Preprints
https://doi.org/10.5194/egusphere-2024-1168
https://doi.org/10.5194/egusphere-2024-1168
02 May 2024
 | 02 May 2024
Status: this preprint is open for discussion.

Monitoring the coastal-offshore water interactions in the Levantine Sea using ocean color and deep supervised learning

Georges Baaklini, Julien Brajard, Leila Issa, Gina Fifani, Laurent Mortier, and Roy El Hourany

Abstract. Understanding and tracking the surface circulation of the Levantine Sea presents significant challenges, particularly close to the coast. This difficulty arises due to two main factors: the limited availability of in-situ observations and the increasing inaccuracies in altimetry data close to the coastline. Here, we propose a new approach to monitor the interaction between offshore and coastal waters. In this approach, we develop a pattern detection model using deep learning by training the U-Net model on ocean color data to track the interactions between the coastal and offshore water in the Levantine Sea.

The results showed the presence of notable variations in the behavior of coastal currents as they progress northward beyond 33.8° E. As these coastal currents become increasingly unstable, they exhibit continuous pinching-off events that are missed by conventional observational tools. These pinching-off events, observed especially along the Lebanese coast, manifest in various patterns evolving simultaneously. Typically, these patterns have a relatively short lifespan of a few weeks, appearing and disappearing rapidly. However, these structures can evolve into larger eddies that endure over four months in some years, especially in the Northern part of the Lebanese coasts. Although these structures could be observed during all the seasons, spring consistently records the lowest activity of these structures. Overall, we showed that the pinching-off events were always observed in the eastern part of the Levantine Sea. On the contrary, in the southern part along the Egyptian coasts, the coastal flow is more stable in the southern region, where these events are less frequently observed, with more than 63 % of the total observations not exhibiting any pinching-off events. Moreover, when these events occur in the south, their spatial extent is notably limited.

This research not only sheds light on previously missed (or underestimated) coastal current dynamics in the Levantine Sea but also highlights the crucial need to increase in-situ observations to advance our understanding of this region’s complex oceanographic processes.

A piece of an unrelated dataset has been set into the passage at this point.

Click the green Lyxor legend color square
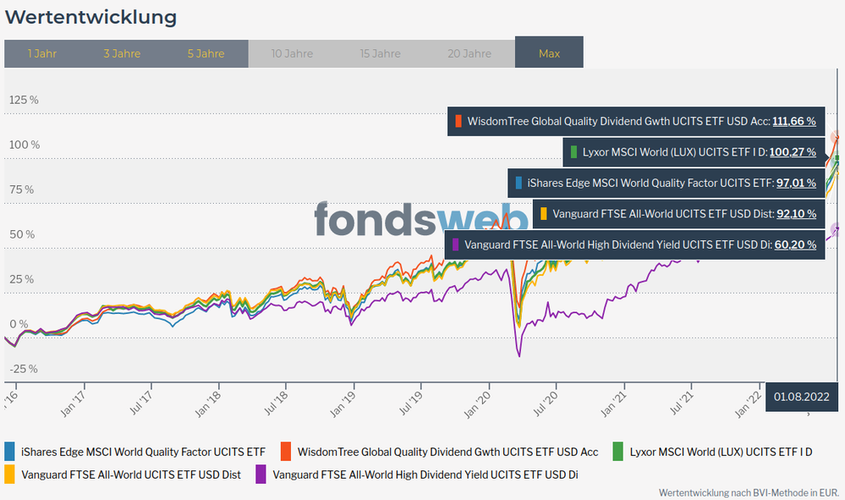The width and height of the screenshot is (845, 500). [618, 452]

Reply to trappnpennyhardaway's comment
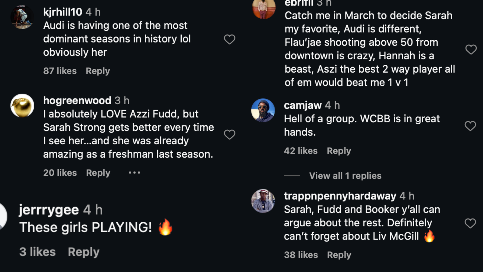pos(339,255)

Publisher's note: Copernicus Publications remains neutral with regard to jurisdictional claims made in the text, published maps, institutional affiliations, or any other geographical representation in this preprint. The responsibility to include appropriate place names lies with the authors.
Georges Baaklini, Julien Brajard, Leila Issa, Gina Fifani, Laurent Mortier, and Roy El Hourany

Status: open (until 27 Jun 2024)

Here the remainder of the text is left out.